Material:
-=-=-=-=-

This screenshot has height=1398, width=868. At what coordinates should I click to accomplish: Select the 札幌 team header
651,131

-=-=-=-=-

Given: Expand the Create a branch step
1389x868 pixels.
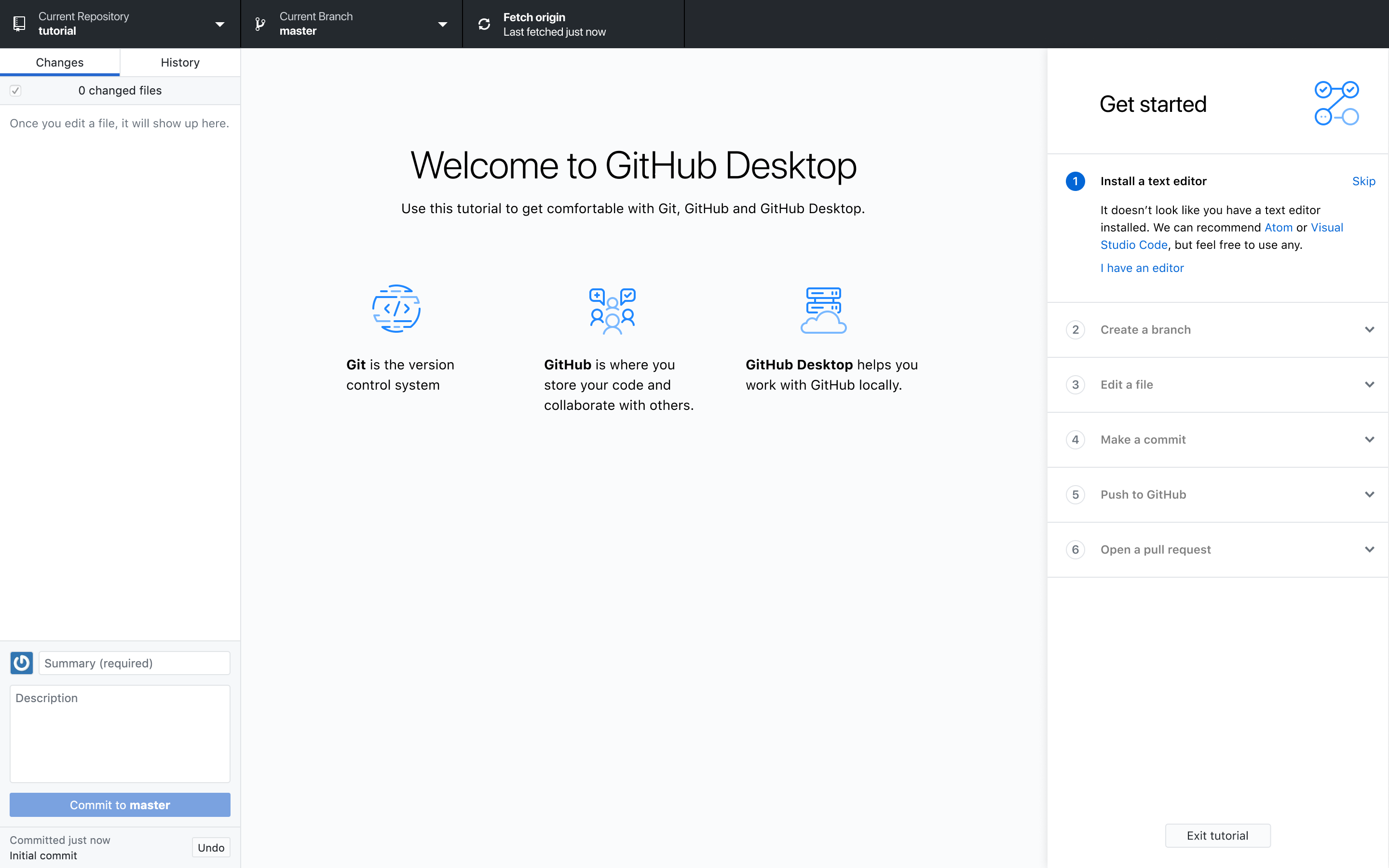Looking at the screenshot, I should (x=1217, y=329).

-=-=-=-=-

What is needed: Switch "Expand" to "Collapse" in everything from the line containing "Given: Expand the Create a branch step" down to the line containing "Looking at the", and return only those lines with nothing else altered. Leave the pictures out of your answer.

Task response:
Given: Collapse the Create a branch step
1389x868 pixels.
Looking at the screenshot, I should (x=1217, y=329).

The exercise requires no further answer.